=== Work task A ===
From the discussion thread below on an olive-pomace oil compound and HIV, retype the passage starting at "July 9, 2007 3:45" and ending at "helps as well.".
=== Work task B ===
Answer these questions using the discussion thread below on an olive-pomace oil compound and HIV:
(i) On what date was the thread posted?
(ii) How many comments does the thread have in total?
(iii) In the quoted passage, what does the protease enzyme work like?
=== Work task C ===
Translate this sentence from the discussion thread below on an olive-pomace oil compound and HIV into Spanish: "The first step is to make long chains of viral protein."

=== Document extract ===
"A Compound From Olive-pomace Oil Gets 80% Slowing Down Of HIV Spread"
July 9, 2007 3:45 PM   Subscribe

In the past, various possible treatments and methods have been suspected of helping combat AIDS, which have later been proven correct. Other, less reputable treatments have also been claimed to work, the likes of which descend towards malpractice, pseudoscience and criminal negligence. But in a turnabout, the olive oil element of South Africa's controversial treatment, deemed to be "Africa's Solution", actually helps as well.
posted by duende (7 comments total)
 
I thought Africa's solution was sex with a virgin.
posted by grobstein at 4:32 PM on July 9, 2007


Olive oil can never get enough props.
posted by phaedon at 4:59 PM on July 9, 2007


This is interesting, but I had the wrong impression at first from the title. I thought it meant that olive oil slows down the spread of HIV from person to person, but it really meant that a certain compound slows down the spread from cell to cell. It acts as a protease inhibitor:
If the infected CD4+ cell is activated — which happens any time the immune system is called upon to respond to an infection or allergen or cancerous cell — instead of performing its proper functions, it will start making and releasing new virus. The first step is to make long chains of viral protein. The protease enzyme works like scissors to cut these protein chains into the smaller pieces that make up HIV. The newly cut pieces are assembled into new virus particles, which then “bud” out from the host cell and can go on to infect other cells.

=== The data ===
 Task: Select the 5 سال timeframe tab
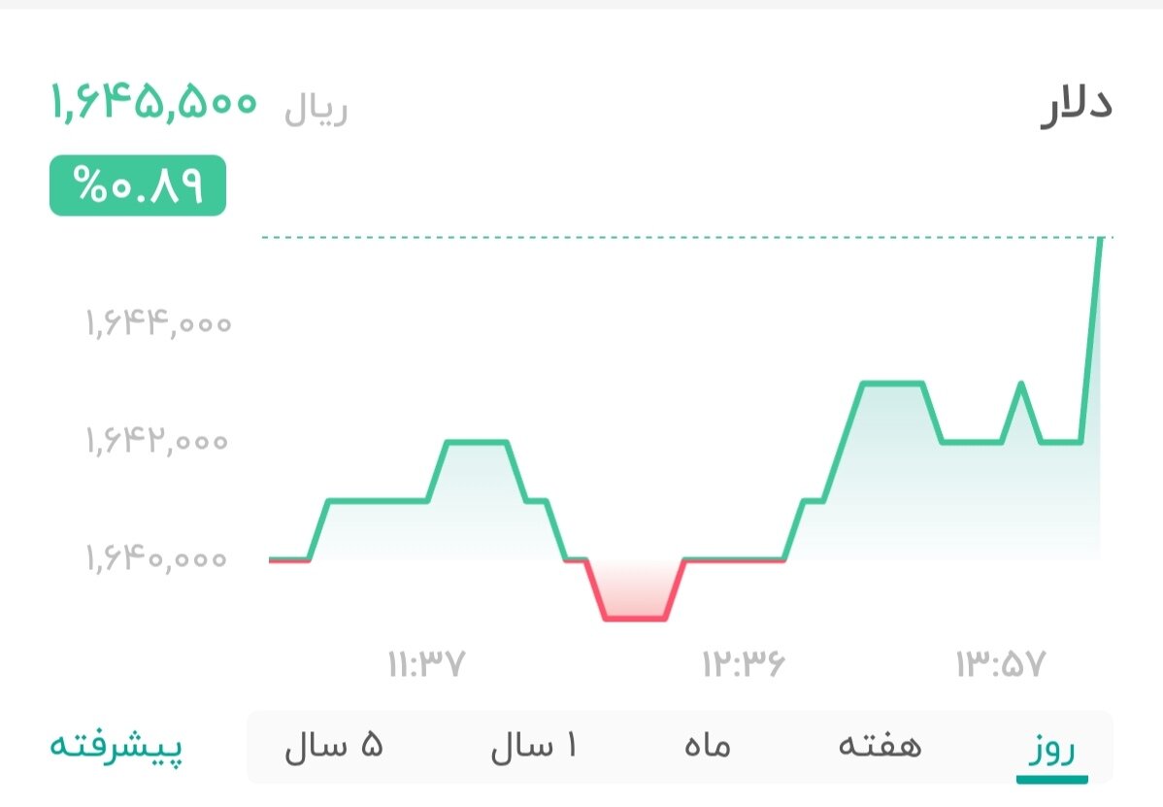pyautogui.click(x=335, y=747)
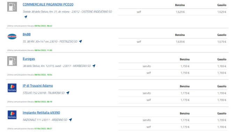Open COMMERCIALE PAGANONI PCO20 station link
237x132 pixels.
point(48,5)
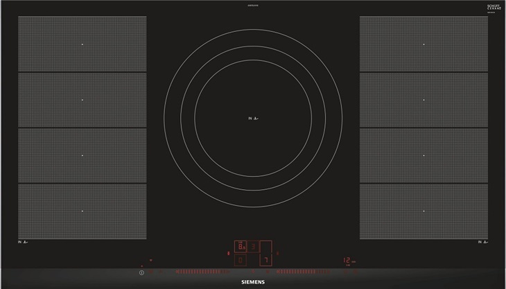The image size is (506, 289).
Task: Select the second left flex cooking zone
Action: 82,100
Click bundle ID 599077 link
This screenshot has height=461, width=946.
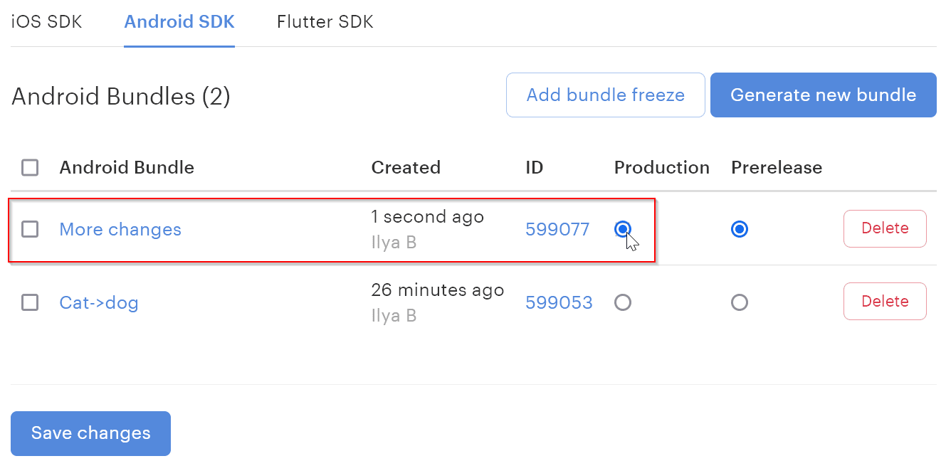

=== Result A ===
July 9, 2007 3:45 PM   Subscribe

In the past, various possible treatments and methods have been suspected of helping combat AIDS, which have later been proven correct. Other, less reputable treatments have also been claimed to work, the likes of which descend towards malpractice, pseudoscience and criminal negligence. But in a turnabout, the olive oil element of South Africa's controversial treatment, deemed to be "Africa's Solution", actually helps as well.

=== Result B ===
(i) July 9, 2007
(ii) 7
(iii) Scissors

=== Result C ===
El primer paso es producir largas cadenas de proteína viral.